**AIM:**
List each line of the items below that contains the word "Viewport", copying every such line in full. Case counts, so uppercase and lowercase letters must match.

**DATA TO USE:**

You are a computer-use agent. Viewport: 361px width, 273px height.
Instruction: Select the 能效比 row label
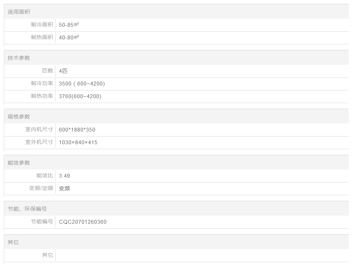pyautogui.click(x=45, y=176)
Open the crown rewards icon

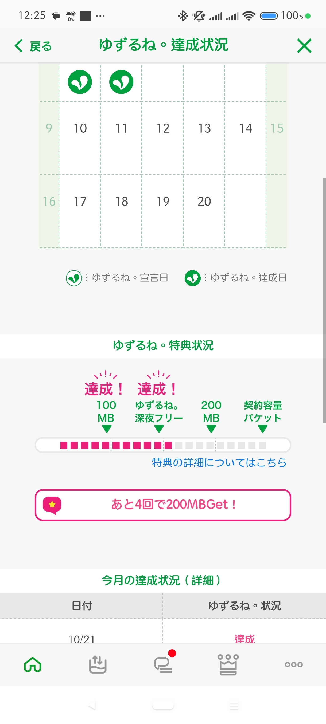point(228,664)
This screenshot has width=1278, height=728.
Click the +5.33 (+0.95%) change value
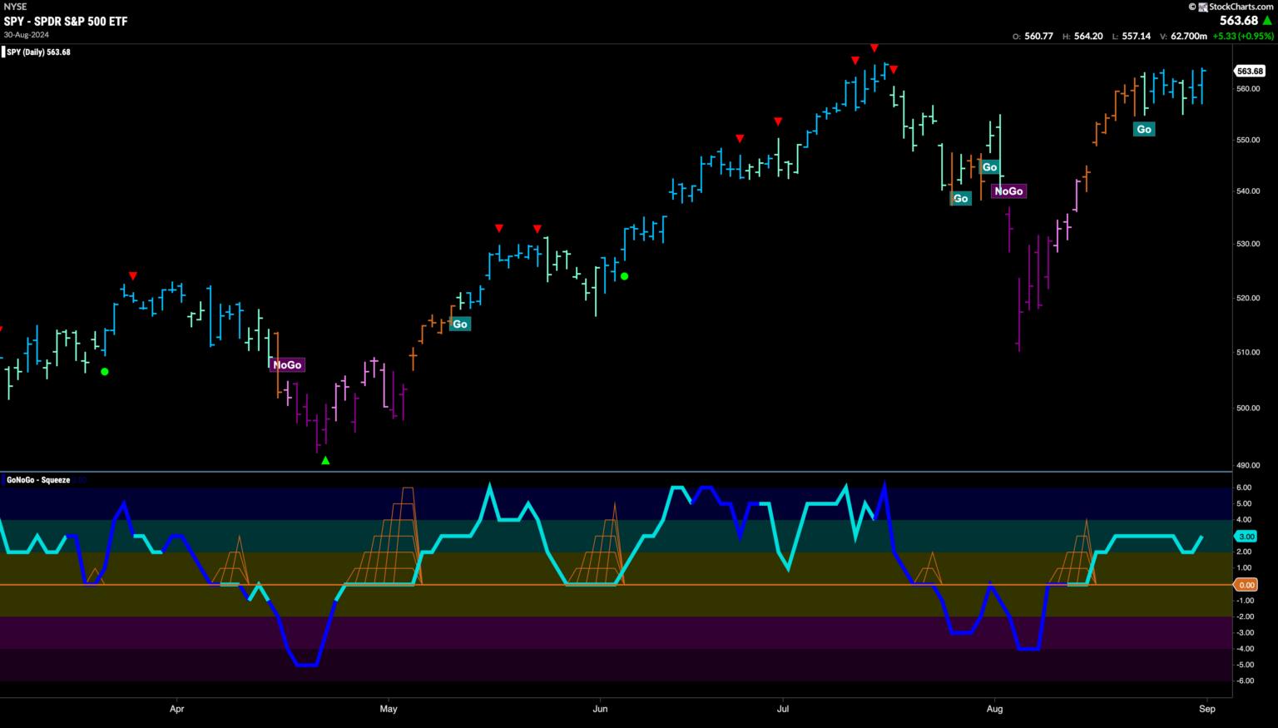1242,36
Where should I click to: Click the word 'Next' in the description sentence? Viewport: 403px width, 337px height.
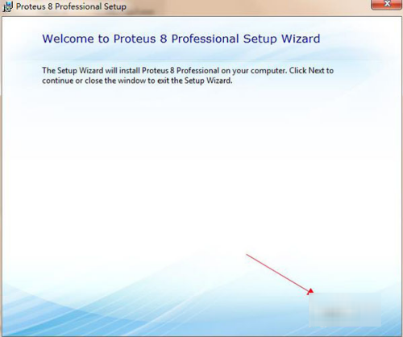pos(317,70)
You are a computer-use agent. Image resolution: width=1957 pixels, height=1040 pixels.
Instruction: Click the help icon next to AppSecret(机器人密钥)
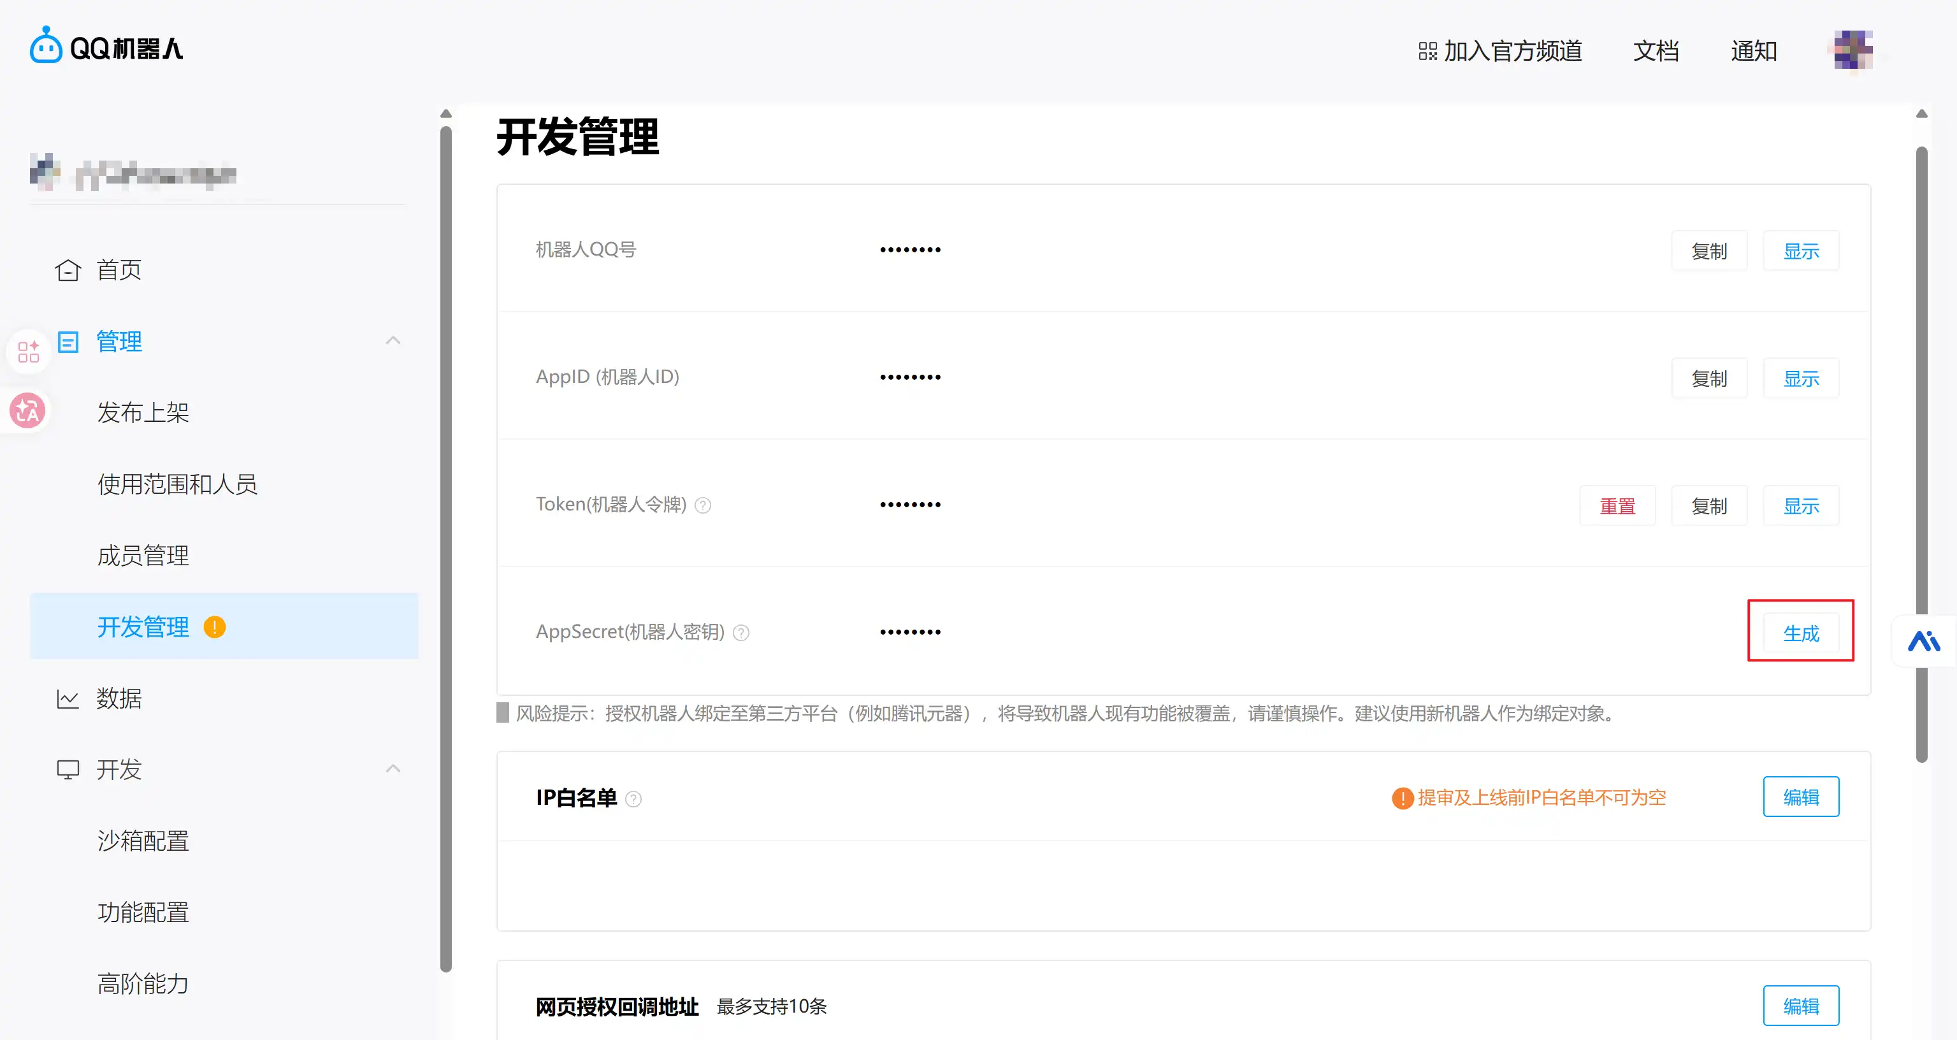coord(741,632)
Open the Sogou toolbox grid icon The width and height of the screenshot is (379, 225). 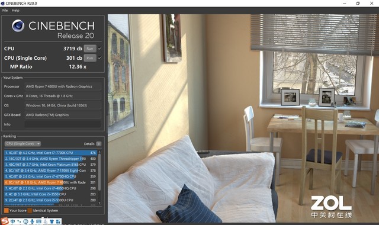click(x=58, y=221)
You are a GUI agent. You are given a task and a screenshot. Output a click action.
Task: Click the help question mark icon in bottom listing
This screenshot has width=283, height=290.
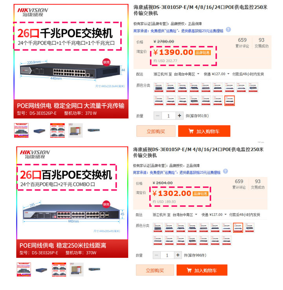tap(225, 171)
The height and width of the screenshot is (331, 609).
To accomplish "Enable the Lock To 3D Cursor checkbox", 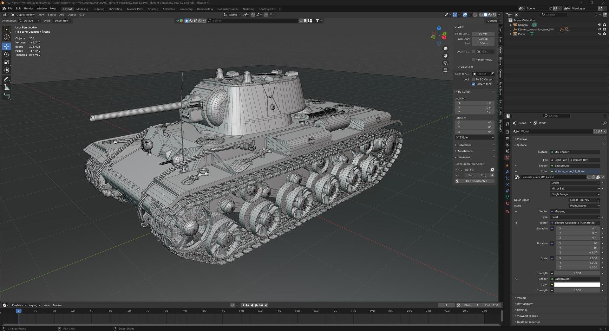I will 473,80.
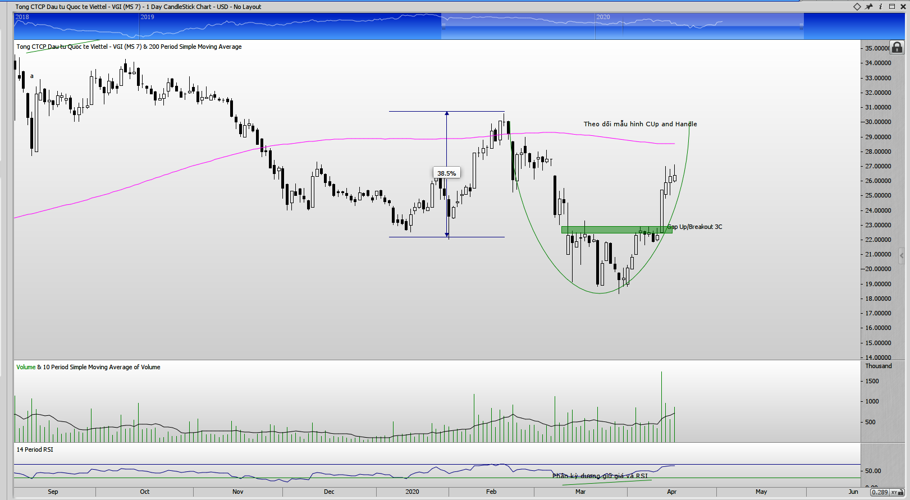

**SOLUTION FOR THIS TASK:**
You are a computer-use agent. Viewport: 361px width, 273px height.
Where should I click to: Click the word 'Next' in the description sentence? Viewport: 403px width, 337px height.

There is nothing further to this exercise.